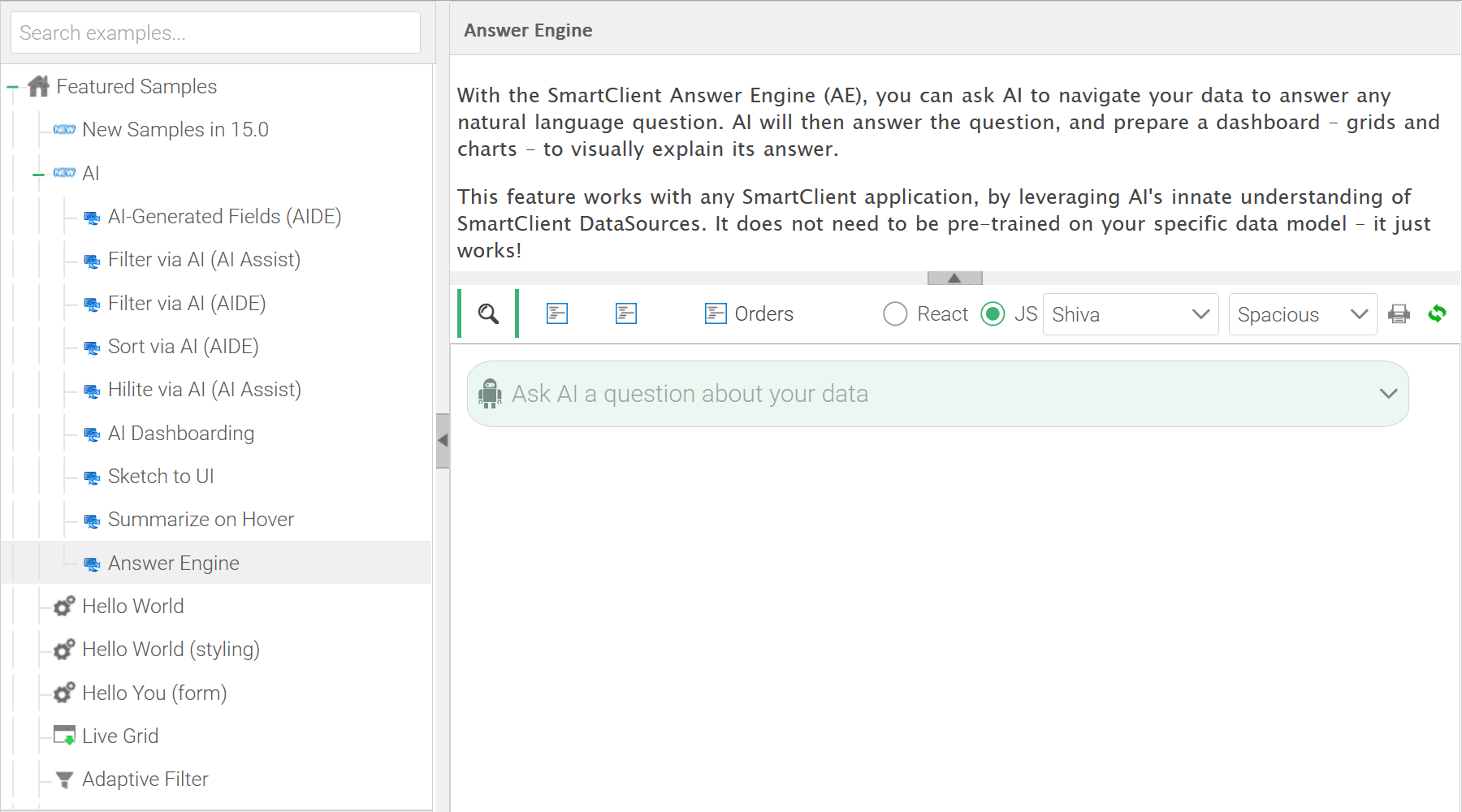Collapse the description panel with up arrow
The height and width of the screenshot is (812, 1462).
(x=955, y=278)
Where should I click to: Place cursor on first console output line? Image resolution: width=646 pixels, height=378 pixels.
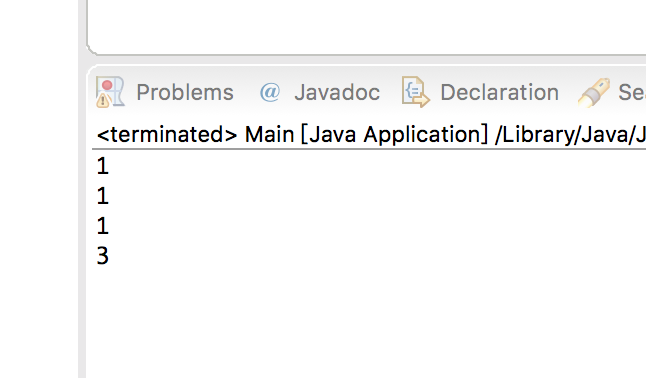[x=103, y=166]
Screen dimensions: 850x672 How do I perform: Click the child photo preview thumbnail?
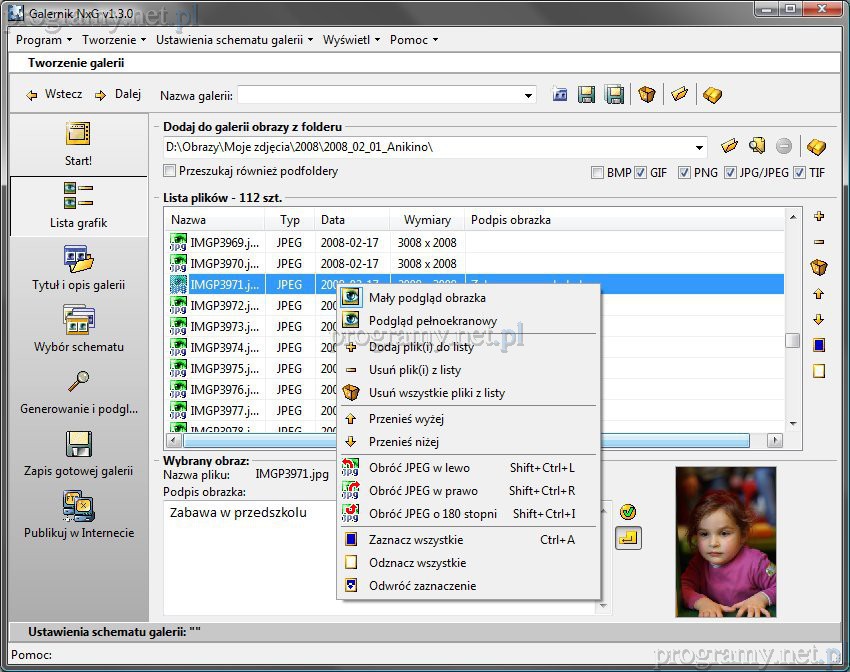[x=725, y=541]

> What needs to be done
Your output should be only the lines from the line with "Where should I" through the end of the data, exactly as they stand, and no pictures.

> Result of this exercise
Where should I click to: Place cursor on first console output line? Image resolution: width=646 pixels, height=378 pixels.
[x=103, y=166]
Screen dimensions: 850x672 How do I perform: Click the child photo preview thumbnail?
[x=725, y=541]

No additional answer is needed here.